Exercise brief: What you return must be the lines of the data that hold the word "entry".

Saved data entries
* * * * * * *

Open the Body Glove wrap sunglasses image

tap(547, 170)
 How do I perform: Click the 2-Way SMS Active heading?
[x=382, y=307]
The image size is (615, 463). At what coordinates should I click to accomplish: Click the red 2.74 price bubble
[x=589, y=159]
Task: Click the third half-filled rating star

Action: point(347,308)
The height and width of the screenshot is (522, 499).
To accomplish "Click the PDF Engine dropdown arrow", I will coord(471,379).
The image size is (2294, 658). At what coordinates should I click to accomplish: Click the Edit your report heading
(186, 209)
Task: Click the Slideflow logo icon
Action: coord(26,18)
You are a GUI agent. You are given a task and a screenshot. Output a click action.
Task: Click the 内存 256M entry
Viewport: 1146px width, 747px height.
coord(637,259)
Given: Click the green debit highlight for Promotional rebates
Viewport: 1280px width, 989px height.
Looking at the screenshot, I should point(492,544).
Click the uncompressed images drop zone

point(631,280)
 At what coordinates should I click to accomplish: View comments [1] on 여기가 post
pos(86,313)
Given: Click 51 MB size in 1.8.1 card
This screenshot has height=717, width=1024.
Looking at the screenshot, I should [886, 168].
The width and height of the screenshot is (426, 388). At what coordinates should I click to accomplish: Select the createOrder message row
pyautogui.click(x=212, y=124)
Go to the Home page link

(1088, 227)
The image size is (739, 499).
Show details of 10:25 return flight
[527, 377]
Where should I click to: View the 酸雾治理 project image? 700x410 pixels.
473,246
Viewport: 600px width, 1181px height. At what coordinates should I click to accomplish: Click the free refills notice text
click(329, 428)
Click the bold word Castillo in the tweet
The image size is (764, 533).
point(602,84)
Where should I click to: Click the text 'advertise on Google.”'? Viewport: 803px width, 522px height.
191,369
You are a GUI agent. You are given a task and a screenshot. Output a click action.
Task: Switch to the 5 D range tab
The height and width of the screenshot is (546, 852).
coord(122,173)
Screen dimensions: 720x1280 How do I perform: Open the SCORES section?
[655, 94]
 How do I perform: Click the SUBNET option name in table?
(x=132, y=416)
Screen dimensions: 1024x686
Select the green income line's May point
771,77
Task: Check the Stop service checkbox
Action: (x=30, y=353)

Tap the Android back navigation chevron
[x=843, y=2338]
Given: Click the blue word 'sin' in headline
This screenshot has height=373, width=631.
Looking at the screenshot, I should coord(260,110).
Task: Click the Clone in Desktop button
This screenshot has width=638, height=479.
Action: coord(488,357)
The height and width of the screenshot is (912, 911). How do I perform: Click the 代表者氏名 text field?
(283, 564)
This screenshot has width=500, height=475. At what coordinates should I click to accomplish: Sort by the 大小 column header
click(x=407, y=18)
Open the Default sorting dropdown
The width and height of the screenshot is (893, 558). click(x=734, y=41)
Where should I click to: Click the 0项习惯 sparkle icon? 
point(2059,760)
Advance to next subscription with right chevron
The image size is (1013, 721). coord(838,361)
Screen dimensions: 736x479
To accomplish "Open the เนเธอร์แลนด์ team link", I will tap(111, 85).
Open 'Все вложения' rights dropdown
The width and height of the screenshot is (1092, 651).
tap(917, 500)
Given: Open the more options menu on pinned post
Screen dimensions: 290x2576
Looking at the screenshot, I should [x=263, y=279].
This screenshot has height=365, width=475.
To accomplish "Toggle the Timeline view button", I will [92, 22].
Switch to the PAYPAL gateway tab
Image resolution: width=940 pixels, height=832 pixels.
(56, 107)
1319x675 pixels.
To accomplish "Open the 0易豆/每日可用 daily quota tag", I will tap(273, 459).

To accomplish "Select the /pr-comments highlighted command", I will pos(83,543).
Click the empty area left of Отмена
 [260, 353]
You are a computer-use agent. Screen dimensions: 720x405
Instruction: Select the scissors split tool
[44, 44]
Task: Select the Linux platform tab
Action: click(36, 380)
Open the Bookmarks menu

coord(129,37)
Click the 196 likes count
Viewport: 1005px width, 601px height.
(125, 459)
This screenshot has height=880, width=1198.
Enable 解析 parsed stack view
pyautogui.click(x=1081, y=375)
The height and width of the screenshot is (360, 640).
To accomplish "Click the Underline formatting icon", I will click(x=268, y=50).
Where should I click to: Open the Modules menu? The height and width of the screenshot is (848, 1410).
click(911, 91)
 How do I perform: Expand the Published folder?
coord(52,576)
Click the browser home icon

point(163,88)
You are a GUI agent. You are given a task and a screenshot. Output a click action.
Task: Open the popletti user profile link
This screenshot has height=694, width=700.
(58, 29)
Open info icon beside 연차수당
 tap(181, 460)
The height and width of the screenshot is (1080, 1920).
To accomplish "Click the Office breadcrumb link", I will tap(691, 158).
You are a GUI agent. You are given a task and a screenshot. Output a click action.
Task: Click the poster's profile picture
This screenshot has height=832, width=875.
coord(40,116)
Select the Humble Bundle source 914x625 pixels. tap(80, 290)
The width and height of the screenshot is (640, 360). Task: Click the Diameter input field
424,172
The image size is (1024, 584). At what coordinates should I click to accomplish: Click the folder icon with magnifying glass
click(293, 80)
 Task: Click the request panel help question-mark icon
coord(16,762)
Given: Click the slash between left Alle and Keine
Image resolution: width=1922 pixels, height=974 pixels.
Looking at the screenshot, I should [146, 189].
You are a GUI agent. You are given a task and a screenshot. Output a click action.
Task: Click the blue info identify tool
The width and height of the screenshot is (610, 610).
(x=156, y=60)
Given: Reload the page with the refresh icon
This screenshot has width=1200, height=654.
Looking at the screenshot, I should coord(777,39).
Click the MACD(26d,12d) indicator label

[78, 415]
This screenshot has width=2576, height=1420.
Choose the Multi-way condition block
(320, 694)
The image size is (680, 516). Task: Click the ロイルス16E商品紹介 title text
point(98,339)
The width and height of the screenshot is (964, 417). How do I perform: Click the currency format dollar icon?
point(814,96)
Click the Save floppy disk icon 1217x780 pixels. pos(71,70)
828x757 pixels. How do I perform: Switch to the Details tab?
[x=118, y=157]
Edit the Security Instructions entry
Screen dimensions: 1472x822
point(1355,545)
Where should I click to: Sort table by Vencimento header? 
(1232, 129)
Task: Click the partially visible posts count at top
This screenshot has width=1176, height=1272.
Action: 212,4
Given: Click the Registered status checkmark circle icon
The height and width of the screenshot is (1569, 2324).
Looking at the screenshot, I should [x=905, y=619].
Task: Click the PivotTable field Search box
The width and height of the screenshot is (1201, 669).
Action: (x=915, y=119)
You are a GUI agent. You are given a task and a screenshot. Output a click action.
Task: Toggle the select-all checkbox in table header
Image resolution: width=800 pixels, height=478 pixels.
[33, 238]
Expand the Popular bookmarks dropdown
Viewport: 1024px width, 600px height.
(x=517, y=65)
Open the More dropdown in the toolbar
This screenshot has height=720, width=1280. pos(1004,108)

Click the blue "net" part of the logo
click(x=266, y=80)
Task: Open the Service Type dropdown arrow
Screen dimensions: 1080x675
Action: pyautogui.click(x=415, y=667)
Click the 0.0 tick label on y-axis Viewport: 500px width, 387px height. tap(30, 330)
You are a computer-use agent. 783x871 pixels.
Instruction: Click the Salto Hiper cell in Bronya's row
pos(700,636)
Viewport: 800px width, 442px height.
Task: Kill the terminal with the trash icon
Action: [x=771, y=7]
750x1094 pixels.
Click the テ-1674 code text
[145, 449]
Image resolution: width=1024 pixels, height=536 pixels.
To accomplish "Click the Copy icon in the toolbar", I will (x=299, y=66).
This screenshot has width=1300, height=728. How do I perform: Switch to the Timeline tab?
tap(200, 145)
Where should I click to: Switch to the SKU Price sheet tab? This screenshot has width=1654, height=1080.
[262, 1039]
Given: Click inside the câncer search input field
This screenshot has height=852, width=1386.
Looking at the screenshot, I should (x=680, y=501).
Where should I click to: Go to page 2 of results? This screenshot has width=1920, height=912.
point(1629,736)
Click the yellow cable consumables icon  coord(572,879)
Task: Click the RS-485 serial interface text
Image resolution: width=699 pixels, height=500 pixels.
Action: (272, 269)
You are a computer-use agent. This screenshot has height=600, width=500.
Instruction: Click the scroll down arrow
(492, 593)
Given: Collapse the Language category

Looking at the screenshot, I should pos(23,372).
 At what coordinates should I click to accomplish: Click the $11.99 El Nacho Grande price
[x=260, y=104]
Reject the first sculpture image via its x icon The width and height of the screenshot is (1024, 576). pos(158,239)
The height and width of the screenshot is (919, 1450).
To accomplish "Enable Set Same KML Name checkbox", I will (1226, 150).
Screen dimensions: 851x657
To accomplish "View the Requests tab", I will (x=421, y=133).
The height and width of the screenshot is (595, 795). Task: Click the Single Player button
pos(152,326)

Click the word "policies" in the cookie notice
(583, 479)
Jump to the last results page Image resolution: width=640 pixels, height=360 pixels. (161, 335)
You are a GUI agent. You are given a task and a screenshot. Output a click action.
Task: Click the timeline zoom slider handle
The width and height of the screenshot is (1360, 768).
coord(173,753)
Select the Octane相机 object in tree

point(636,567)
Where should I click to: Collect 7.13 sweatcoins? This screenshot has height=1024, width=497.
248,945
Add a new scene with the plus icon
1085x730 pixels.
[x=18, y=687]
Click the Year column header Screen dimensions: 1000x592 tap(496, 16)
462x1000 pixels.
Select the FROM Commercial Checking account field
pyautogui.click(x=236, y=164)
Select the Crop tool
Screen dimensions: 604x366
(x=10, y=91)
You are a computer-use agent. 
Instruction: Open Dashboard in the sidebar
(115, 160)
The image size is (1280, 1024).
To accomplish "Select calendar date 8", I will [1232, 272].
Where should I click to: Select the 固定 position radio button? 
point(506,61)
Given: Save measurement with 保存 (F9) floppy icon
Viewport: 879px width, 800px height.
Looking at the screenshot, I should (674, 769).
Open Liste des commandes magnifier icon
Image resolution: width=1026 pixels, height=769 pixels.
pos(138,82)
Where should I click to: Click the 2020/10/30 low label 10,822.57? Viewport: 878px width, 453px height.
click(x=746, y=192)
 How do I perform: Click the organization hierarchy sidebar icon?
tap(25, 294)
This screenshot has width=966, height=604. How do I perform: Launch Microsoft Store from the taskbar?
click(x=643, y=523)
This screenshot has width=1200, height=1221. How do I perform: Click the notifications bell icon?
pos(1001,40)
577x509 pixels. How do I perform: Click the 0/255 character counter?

* * * * * * *

Your solution:
Task: Click the 内存 256M entry
Edit the Security Instructions entry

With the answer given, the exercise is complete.